**DOCUMENT SECTION**
The Savage Rapids Dam had long been considered the biggest fish killer on the Rogue River. Located at river mile 107, the dam was the first human-built obstruction that native salmon and steelhead trout encounter during their migration upstream from the ocean to spawn in-river. Upstream of the Savage Rapids Dam, there are over 500 (square?) miles of salmon and steelhead trout spawning habitat, including 50 miles on the mainstream of the Rogue River. All of this river's prized spring chinook salmon spawn upstream of the dam, and this dam impeded passage of significant portions of the four other runs of salmon and steelhead in the Rogue River, including the coho salmon, which is listed as "threatened" under the Federal Endangered Species Act.

**WHAT IS NEEDED**
Copy out the passage on the Savage Rapids Dam in full, word for word.

Saved data entries:
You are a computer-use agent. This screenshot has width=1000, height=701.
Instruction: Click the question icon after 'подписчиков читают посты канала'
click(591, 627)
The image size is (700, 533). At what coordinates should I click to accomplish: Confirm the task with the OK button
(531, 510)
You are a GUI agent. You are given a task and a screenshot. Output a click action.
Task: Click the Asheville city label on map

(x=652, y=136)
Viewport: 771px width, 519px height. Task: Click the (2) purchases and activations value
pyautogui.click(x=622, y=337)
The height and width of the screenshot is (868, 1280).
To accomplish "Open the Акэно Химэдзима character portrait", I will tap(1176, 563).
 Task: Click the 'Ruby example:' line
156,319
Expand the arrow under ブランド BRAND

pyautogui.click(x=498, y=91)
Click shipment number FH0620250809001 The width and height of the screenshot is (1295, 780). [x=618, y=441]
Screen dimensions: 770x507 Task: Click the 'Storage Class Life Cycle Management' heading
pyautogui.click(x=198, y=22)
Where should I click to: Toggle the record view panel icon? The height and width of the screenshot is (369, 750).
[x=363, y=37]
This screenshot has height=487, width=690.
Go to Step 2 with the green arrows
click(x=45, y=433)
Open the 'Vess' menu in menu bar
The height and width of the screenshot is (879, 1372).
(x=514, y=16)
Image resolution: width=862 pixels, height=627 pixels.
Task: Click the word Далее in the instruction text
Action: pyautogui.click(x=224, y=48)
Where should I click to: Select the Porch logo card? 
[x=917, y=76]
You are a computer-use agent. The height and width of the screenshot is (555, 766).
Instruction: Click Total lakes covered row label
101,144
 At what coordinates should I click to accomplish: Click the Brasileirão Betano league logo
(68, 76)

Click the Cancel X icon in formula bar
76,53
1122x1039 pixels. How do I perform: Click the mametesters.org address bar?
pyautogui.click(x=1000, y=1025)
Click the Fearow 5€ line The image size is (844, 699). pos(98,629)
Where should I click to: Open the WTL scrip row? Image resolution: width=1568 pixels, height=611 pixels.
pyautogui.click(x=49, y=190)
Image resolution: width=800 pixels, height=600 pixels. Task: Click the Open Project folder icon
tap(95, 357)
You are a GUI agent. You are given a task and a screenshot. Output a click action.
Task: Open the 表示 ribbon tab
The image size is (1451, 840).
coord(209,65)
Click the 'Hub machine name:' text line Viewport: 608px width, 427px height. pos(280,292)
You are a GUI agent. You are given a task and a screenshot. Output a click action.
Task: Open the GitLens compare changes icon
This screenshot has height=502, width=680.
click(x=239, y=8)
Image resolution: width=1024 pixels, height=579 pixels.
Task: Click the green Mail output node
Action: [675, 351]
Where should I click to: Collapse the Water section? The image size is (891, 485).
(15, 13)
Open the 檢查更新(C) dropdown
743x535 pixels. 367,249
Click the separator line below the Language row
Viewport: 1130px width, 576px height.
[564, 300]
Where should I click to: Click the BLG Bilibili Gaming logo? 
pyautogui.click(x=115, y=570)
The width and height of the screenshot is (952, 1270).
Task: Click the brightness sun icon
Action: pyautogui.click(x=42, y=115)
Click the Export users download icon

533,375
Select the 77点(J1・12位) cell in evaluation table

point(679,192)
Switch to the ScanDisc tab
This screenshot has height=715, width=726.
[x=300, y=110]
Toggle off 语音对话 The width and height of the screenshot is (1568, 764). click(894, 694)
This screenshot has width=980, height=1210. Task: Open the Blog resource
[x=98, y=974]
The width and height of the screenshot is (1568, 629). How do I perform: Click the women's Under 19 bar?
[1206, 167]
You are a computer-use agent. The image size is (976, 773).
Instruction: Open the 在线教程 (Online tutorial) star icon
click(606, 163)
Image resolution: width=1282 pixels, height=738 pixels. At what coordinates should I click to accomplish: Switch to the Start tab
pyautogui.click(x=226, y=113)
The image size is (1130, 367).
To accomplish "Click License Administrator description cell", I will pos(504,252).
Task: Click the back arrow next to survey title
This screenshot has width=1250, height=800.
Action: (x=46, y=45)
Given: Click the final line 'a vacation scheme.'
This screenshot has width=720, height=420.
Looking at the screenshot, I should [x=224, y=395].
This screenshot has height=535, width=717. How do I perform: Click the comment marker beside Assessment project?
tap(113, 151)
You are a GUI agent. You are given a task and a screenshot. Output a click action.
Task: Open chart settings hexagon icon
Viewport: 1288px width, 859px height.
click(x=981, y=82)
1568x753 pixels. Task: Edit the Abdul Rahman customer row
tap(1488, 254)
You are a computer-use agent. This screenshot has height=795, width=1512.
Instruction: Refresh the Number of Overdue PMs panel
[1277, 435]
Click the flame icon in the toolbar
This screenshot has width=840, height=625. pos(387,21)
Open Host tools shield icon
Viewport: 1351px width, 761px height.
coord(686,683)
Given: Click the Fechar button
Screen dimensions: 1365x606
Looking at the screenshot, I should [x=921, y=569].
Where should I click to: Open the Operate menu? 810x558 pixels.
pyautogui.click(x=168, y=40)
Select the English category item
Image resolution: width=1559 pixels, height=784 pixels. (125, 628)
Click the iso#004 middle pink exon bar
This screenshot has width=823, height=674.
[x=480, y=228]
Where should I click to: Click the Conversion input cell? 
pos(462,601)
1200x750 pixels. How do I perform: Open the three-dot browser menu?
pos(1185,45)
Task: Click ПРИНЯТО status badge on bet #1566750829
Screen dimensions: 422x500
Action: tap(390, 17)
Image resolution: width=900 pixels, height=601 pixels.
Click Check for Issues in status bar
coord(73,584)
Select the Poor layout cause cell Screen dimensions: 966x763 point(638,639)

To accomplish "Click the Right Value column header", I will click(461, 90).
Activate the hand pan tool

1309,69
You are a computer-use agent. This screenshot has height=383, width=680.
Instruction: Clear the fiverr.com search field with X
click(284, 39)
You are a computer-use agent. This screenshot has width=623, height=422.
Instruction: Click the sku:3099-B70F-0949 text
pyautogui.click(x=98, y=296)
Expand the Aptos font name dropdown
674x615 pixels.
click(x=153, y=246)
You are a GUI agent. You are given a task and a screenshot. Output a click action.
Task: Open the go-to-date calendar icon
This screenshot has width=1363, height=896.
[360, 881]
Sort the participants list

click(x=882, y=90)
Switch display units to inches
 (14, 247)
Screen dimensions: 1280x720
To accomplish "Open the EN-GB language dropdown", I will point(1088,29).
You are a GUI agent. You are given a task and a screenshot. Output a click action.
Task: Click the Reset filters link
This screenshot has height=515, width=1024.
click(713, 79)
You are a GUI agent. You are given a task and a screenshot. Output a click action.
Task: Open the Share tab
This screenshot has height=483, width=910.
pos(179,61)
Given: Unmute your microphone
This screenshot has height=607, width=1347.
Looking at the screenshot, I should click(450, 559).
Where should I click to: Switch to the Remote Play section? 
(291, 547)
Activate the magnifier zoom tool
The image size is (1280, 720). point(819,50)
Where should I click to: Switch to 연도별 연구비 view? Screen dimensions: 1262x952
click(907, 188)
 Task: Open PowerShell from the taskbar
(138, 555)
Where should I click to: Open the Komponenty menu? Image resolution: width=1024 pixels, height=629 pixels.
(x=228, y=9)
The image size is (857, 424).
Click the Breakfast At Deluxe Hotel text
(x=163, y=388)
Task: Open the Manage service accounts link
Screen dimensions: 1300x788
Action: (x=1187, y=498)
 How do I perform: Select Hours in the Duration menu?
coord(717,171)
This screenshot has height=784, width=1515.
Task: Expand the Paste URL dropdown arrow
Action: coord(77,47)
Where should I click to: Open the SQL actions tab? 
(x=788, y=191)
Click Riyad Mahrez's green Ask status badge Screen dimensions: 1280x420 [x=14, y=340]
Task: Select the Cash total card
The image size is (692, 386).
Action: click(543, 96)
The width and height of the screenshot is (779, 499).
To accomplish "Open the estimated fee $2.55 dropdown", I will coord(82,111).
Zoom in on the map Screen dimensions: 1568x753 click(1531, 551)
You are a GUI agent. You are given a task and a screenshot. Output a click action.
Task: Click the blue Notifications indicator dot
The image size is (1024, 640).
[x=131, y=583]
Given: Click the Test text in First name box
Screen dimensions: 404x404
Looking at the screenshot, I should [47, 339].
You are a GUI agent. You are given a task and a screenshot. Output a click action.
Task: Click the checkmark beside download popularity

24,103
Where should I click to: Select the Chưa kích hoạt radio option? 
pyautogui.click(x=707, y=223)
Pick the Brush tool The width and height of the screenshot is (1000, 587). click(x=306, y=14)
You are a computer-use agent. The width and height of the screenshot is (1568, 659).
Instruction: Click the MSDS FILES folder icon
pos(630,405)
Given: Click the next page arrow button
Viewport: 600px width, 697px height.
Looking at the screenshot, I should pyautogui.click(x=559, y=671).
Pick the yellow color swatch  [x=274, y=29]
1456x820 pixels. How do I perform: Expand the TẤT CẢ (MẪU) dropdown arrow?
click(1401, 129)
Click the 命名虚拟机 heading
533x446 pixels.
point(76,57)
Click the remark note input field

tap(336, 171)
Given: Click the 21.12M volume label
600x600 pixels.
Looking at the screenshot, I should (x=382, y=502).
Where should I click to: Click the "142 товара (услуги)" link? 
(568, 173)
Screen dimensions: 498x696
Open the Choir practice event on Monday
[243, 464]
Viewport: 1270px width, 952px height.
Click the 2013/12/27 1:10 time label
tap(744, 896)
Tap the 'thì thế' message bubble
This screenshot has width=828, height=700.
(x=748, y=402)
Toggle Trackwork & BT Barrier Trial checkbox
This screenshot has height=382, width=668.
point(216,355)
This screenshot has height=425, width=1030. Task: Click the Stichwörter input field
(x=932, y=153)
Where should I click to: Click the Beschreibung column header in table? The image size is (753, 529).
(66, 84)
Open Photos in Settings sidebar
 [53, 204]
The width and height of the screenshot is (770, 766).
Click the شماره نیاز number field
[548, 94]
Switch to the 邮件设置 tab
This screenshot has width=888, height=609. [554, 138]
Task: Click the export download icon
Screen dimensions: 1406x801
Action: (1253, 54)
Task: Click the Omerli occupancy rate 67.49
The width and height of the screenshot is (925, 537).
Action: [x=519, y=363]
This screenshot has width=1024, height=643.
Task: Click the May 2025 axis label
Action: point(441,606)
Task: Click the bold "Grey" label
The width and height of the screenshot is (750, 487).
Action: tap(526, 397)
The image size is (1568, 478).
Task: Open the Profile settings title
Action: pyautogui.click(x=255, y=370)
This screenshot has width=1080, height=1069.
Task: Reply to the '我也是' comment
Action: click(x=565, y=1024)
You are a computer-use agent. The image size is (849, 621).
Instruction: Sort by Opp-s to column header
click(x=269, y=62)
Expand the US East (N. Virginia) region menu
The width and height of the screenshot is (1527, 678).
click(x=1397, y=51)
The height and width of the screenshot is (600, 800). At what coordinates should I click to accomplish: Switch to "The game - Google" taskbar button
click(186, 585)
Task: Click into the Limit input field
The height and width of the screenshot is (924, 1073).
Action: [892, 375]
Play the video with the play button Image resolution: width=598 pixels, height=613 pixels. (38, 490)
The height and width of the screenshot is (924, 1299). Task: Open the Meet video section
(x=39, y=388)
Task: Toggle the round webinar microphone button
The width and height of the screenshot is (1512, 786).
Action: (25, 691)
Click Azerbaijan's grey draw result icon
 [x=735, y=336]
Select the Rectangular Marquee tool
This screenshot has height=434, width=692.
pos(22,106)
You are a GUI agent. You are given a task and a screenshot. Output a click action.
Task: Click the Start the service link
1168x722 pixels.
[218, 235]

**TASK RESPONSE**
The Savage Rapids Dam had long been considered the biggest fish killer on the Rogue River. Located at river mile 107, the dam was the first human-built obstruction that native salmon and steelhead trout encounter during their migration upstream from the ocean to spawn in-river. Upstream of the Savage Rapids Dam, there are over 500 (square?) miles of salmon and steelhead trout spawning habitat, including 50 miles on the mainstream of the Rogue River. All of this river's prized spring chinook salmon spawn upstream of the dam, and this dam impeded passage of significant portions of the four other runs of salmon and steelhead in the Rogue River, including the coho salmon, which is listed as "threatened" under the Federal Endangered Species Act.